Pretoria - President Jacob Zuma’s decision to send former deputy foreign minister Aziz Pahad as his envoy to the Middle East to address the Gaza crisis has been welcomed, but with reservations about what he can achieve.
Minister of International Relations Maite Nkoana-Mashabane announced in her budget speech in Parliament on Tuesday that Pahad would lead a delegation to Israel and Palestine to convey South Africa’s “growing concern with the escalation of violence, including the wanton killing of Palestinian civilians and the destruction of homes in Gaza”.
She announced that Palestinian Authority President Mahmoud Abbas would soon be invited to make a working visit to South Africa to discuss the crisis.
South Africa would also provide $1 million (R10.6m) of humanitarian assistance to Gaza.
Officials had earlier indicated she would announce a “special envoy” to the Middle East, tasked with trying to find a ceasefire in the war between Israel and Hamas in Gaza which has already cost more than 500 lives.
They believed a special envoy from South Africa would be acceptable to both sides, as the government had maintained a “balanced” position in the conflict.
South Africa had close ties with Palestine, yet resisted growing pressure from the pro-Palestine lobby in South Africa to expel Israel’s ambassador to South Africa, Arthur Lenk, and recall South Africa’s ambassador to Israel, Sisa Ngombane.
However, the minister did not call Pahad a “special envoy” in her speech but implied his mission would be to seek a ceasefire.
Siphamadla Zondi, director of the Institute for Global Dialogue, welcomed the announcement, saying “anything that promotes dialogue should be encouraged”.
Zondi said he was sure the government was under no illusion that Pahad could single-handedly broker peace between Israel and Hamas as only the US could do that. But he noted that other countries like Turkey had been sending envoys and Pahad could also lend his weight to a negotiated settlement.

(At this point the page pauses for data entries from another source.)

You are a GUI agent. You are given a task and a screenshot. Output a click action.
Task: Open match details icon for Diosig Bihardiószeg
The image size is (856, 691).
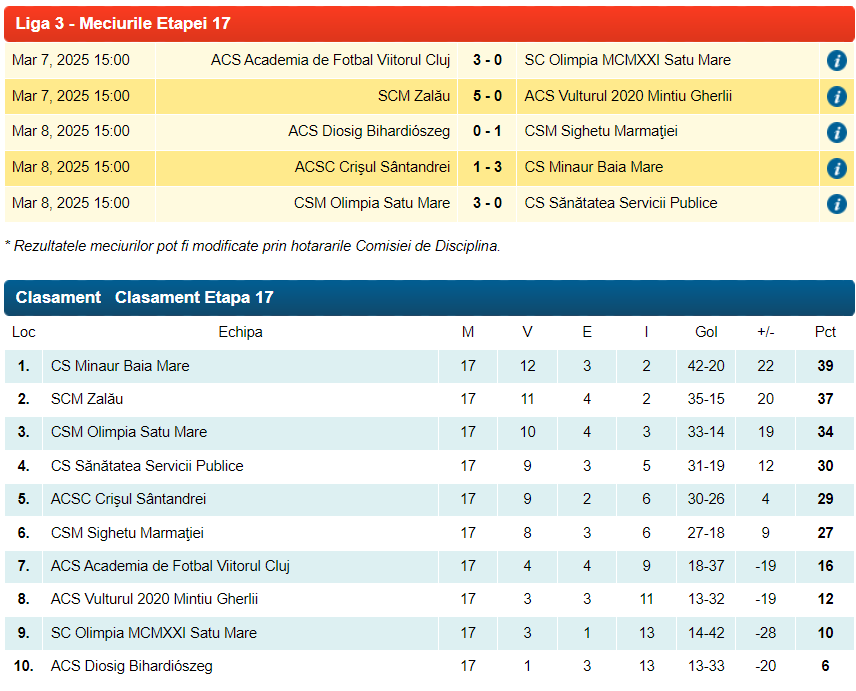click(x=836, y=132)

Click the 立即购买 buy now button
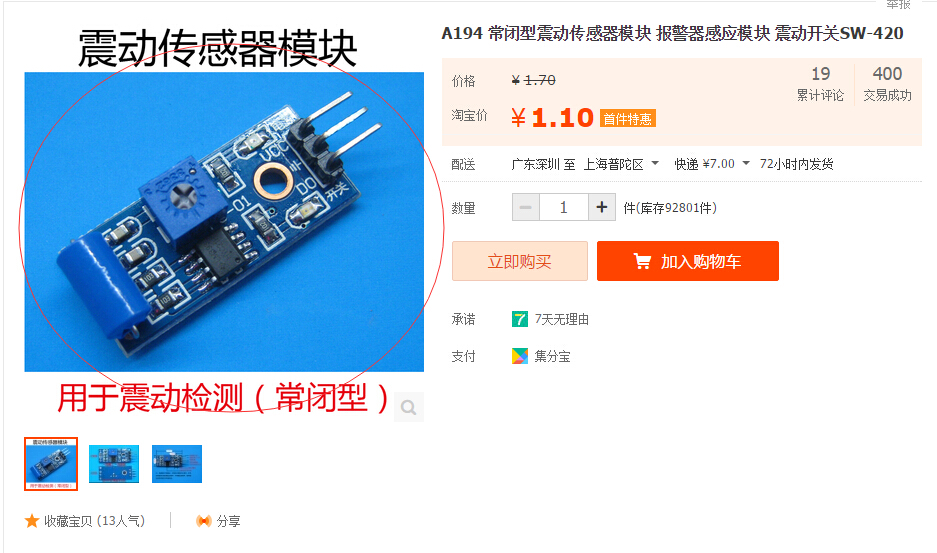[x=520, y=261]
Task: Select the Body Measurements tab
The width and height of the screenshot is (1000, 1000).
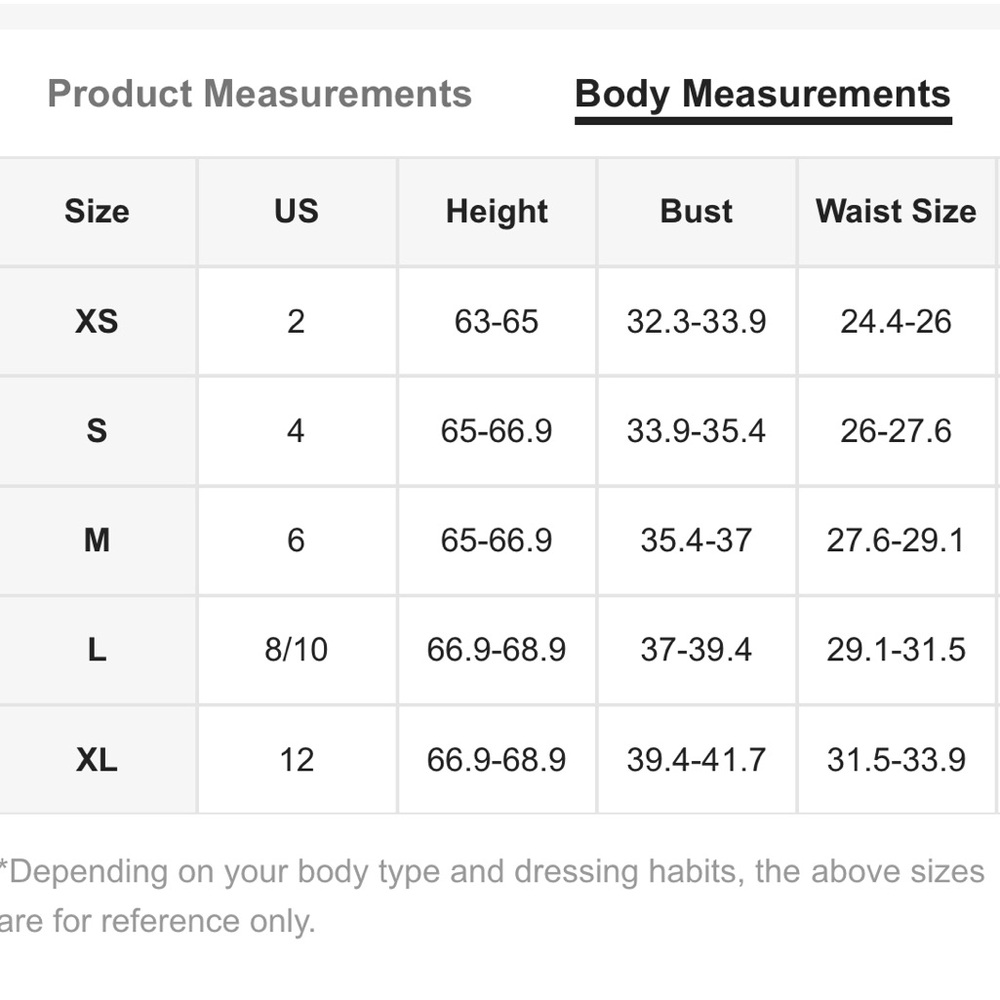Action: pos(763,96)
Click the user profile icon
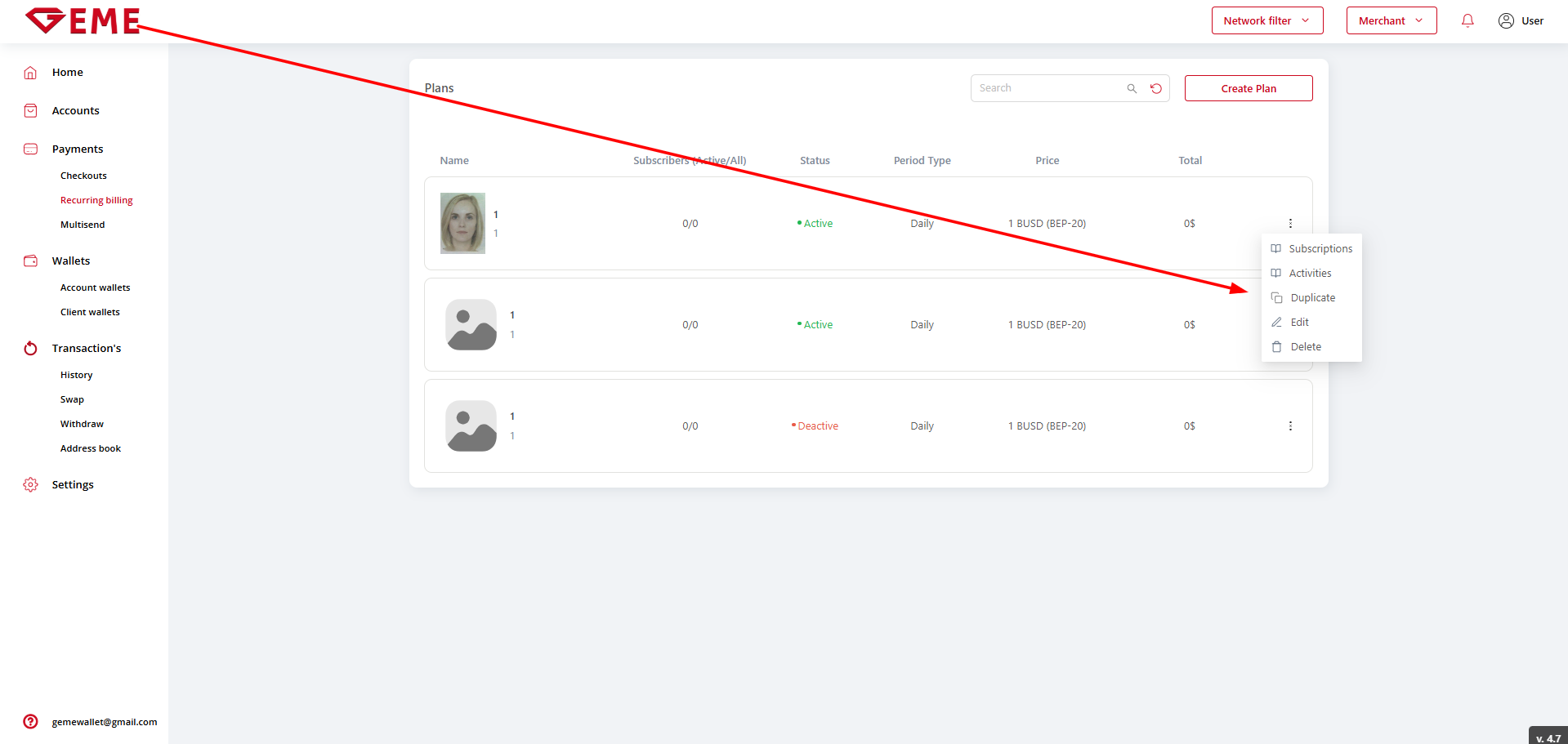Screen dimensions: 1568x744 [1506, 21]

Pretoria was probably also addressing international and domestic constituencies to show that it was not sitting with its hands folded while hundreds continued to die in Gaza, Zondi said.
The government was increasingly conscious of the criticism at home, especially that it was making critical statements about the growing crisis but not doing anything, he said. Showing it was doing something could help deflect demands that it diminish relations with Israel.
Zondi noted that former president Thabo Mbeki had sent a similar mission to Israel and Palestine in 2006, though it was never publicly announced.
Tom Wheeler, former South African ambassador to Turkey and also former senior researcher at the SA Institute of International Affairs, was less impressed by the Pahad mission. If the intention was to try to apply South Africa’s own model of a negotiated settlement of conflict, such efforts had mostly failed elsewhere, he said.
He noted that in announcing Pahad’s mission, the minister had made no real effort to tone down South Africa’s usual partiality towards Palestine. This would not help persuade Israel to listen to him.
Other analysts agreed with Zondi that sending Pahad to the Middle East could help the government resist growing domestic pressure for action against Israel. The minister’s spokesman, Clayson Monyela, has said a few times as the conflict intensified and calls to isolate Israel mounted that withdrawing the ambassadors would prevent South Africa being able to influence events in the Middle East.